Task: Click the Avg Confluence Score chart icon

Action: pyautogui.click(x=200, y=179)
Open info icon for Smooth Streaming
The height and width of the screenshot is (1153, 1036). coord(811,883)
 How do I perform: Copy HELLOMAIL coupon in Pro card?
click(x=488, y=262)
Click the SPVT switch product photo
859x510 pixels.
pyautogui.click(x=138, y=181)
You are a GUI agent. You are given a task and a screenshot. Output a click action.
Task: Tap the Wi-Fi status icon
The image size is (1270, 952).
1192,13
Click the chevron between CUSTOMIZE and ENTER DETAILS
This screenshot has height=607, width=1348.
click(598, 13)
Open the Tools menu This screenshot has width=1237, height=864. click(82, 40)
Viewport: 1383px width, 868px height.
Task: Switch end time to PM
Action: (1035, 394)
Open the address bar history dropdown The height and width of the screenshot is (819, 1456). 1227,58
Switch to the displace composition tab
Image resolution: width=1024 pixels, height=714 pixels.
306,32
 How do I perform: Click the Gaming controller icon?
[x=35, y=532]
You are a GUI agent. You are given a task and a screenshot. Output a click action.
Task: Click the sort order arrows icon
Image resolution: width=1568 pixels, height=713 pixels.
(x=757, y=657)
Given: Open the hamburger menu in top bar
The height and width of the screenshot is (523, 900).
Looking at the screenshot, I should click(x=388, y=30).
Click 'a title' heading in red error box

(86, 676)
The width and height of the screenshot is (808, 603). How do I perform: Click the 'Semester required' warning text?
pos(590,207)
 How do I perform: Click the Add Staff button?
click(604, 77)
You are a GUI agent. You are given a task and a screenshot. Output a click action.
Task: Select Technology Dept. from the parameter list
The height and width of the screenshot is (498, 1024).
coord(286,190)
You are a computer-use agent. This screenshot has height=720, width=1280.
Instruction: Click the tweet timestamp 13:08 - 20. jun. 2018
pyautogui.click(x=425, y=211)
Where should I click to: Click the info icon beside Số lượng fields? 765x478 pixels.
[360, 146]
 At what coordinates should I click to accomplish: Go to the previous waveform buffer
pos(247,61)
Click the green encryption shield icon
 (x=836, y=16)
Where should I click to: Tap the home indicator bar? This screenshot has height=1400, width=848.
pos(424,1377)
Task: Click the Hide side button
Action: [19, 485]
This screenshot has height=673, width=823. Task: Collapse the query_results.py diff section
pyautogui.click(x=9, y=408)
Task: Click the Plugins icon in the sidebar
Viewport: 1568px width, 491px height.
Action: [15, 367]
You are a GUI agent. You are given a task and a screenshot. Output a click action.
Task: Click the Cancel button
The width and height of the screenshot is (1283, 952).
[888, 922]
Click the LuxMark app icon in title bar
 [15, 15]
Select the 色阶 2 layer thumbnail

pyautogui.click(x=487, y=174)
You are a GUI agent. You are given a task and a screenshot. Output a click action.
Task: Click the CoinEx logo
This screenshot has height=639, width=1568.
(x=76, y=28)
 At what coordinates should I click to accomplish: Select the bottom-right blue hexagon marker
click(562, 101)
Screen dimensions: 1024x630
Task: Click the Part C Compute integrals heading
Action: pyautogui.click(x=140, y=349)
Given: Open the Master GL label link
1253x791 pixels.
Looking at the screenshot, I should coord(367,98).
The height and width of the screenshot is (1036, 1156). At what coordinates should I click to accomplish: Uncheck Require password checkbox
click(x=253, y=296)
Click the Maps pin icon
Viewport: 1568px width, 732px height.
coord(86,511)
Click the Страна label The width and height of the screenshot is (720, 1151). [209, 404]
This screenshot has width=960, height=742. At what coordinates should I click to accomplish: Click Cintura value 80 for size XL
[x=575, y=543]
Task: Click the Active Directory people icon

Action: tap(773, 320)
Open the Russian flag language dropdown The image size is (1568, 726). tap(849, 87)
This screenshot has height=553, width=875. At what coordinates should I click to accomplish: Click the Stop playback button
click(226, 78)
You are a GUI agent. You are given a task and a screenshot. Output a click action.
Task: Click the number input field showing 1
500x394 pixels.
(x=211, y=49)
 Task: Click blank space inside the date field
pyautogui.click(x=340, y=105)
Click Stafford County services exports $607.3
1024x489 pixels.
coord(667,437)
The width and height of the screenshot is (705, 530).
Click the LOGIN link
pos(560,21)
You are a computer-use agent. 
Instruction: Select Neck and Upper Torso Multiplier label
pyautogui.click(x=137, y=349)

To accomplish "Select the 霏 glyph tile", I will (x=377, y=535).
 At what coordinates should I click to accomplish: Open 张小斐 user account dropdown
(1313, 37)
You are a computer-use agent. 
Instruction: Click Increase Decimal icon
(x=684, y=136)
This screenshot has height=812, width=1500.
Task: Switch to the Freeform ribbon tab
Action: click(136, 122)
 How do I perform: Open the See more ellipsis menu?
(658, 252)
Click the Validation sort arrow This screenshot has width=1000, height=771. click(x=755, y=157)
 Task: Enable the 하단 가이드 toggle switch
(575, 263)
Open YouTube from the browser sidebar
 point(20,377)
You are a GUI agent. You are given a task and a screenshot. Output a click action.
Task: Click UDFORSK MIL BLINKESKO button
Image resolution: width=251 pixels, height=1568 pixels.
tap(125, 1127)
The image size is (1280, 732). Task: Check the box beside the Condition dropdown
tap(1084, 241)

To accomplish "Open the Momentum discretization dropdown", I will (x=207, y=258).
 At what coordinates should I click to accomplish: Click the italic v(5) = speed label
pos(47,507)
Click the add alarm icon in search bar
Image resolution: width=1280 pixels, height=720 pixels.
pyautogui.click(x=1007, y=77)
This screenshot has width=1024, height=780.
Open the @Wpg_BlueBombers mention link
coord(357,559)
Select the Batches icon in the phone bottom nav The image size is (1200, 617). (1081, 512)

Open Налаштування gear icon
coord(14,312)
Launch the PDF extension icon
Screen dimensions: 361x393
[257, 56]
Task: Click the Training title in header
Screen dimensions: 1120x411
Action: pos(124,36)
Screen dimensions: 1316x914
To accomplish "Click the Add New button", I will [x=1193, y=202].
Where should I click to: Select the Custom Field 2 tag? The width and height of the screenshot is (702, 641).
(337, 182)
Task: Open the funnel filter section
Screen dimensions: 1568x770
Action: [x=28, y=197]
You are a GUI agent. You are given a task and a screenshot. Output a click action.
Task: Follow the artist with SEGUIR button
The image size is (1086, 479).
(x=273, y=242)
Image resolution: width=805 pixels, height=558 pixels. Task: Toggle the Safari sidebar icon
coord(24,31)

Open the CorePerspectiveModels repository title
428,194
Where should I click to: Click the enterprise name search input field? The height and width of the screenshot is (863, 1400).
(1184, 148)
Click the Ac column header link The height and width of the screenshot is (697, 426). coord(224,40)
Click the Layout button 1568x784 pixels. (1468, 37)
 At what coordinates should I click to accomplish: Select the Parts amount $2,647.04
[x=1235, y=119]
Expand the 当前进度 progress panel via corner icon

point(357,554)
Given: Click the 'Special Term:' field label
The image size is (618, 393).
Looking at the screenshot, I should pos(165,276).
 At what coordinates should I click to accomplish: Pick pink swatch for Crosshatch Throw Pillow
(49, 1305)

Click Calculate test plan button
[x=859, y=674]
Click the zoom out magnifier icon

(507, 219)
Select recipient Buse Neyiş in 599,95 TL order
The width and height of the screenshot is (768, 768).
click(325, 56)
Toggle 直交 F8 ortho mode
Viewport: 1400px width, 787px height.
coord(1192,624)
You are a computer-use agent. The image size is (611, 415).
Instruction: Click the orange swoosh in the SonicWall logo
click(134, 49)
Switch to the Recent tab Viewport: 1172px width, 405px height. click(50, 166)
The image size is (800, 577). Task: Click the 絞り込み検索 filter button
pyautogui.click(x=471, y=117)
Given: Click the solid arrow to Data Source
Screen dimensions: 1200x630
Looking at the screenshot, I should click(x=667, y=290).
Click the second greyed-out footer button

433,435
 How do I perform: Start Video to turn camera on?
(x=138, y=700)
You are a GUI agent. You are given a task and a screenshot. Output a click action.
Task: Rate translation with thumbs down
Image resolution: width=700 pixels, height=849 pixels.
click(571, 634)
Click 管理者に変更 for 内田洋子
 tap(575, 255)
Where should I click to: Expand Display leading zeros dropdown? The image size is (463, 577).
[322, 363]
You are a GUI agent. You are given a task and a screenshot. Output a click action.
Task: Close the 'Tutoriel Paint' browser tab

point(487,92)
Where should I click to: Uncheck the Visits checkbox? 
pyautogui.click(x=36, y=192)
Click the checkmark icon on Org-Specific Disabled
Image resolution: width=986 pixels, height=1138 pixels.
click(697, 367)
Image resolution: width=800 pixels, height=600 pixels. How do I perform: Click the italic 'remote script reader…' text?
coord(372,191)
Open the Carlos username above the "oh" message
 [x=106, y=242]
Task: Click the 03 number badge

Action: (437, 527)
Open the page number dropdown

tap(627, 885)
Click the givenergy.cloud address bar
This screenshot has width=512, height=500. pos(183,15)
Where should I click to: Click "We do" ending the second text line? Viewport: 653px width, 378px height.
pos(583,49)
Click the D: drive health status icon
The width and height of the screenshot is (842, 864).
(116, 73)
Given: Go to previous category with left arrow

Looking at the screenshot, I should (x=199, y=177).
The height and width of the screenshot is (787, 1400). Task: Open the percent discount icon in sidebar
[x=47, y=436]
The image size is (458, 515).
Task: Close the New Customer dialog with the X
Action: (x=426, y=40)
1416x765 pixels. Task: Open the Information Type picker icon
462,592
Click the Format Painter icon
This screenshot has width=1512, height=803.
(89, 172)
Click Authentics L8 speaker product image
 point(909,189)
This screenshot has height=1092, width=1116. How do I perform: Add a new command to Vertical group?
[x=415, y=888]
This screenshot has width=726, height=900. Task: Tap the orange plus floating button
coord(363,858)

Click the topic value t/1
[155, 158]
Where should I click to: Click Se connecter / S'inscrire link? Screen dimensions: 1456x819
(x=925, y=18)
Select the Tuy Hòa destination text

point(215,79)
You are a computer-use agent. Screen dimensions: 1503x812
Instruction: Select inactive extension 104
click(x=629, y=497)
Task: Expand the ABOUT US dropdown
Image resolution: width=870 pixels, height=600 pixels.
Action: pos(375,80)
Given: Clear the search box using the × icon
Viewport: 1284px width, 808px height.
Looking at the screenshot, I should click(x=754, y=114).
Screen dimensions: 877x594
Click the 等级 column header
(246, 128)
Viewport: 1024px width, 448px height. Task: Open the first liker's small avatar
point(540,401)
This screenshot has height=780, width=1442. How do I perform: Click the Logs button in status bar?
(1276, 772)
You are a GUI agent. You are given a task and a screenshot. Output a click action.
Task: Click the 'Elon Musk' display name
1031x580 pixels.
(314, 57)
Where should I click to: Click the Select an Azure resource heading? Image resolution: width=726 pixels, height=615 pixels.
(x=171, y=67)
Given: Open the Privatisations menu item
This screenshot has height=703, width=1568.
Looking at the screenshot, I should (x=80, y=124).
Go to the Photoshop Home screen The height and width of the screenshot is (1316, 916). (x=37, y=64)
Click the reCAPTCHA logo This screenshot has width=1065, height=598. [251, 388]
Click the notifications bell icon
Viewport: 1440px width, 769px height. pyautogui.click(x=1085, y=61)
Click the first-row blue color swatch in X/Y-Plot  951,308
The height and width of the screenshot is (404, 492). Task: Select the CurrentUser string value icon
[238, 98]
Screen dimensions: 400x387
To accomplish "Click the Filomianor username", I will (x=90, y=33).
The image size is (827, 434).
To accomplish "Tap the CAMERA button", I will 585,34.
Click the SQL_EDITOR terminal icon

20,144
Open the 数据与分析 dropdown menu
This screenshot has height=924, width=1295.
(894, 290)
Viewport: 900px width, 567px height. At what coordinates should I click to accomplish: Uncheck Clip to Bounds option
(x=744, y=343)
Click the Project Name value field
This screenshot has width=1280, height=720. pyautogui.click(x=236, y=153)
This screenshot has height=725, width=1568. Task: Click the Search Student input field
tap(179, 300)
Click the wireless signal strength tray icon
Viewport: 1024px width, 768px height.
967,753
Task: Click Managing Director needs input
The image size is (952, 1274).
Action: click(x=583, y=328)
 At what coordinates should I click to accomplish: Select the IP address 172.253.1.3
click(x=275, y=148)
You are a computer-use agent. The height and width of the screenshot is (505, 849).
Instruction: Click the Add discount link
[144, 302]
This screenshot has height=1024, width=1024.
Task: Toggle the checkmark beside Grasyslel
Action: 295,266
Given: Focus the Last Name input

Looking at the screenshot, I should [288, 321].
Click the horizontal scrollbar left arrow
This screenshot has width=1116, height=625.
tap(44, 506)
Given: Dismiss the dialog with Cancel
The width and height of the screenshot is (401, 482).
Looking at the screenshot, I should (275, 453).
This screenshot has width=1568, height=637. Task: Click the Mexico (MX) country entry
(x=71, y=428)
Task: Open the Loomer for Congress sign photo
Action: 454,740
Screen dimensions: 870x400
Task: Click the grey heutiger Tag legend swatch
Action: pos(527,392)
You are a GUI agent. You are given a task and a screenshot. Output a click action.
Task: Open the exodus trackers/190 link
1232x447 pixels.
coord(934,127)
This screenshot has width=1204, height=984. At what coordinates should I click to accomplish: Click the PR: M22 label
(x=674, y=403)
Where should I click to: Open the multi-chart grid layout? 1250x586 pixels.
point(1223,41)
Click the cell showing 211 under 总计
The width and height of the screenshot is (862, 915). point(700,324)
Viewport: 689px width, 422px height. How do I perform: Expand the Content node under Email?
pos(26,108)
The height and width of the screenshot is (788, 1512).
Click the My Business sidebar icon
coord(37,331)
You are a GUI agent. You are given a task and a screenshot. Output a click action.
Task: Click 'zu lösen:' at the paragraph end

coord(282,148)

※ ※ ※

* [Exercise]: Above are the entries. Output exactly the lines beginning with the line that has "This screenshot has width=726, height=900." and ending with the line that has "Go to the Photoshop".

* [Your solution]:
This screenshot has width=726, height=900. Task: Tap the orange plus floating button
coord(363,858)

Click the topic value t/1
[155, 158]
Where should I click to: Click Se connecter / S'inscrire link? Screen dimensions: 1456x819
(x=925, y=18)
Select the Tuy Hòa destination text

point(215,79)
You are a computer-use agent. Screen dimensions: 1503x812
Instruction: Select inactive extension 104
click(x=629, y=497)
Task: Expand the ABOUT US dropdown
Image resolution: width=870 pixels, height=600 pixels.
Action: pos(375,80)
Given: Clear the search box using the × icon
Viewport: 1284px width, 808px height.
Looking at the screenshot, I should click(x=754, y=114).
Screen dimensions: 877x594
Click the 等级 column header
(246, 128)
Viewport: 1024px width, 448px height. Task: Open the first liker's small avatar
point(540,401)
This screenshot has height=780, width=1442. How do I perform: Click the Logs button in status bar?
(1276, 772)
You are a GUI agent. You are given a task and a screenshot. Output a click action.
Task: Click the 'Elon Musk' display name
1031x580 pixels.
(314, 57)
Where should I click to: Click the Select an Azure resource heading? Image resolution: width=726 pixels, height=615 pixels.
(x=171, y=67)
Given: Open the Privatisations menu item
This screenshot has height=703, width=1568.
Looking at the screenshot, I should (x=80, y=124).
Go to the Photoshop Home screen The height and width of the screenshot is (1316, 916). (x=37, y=64)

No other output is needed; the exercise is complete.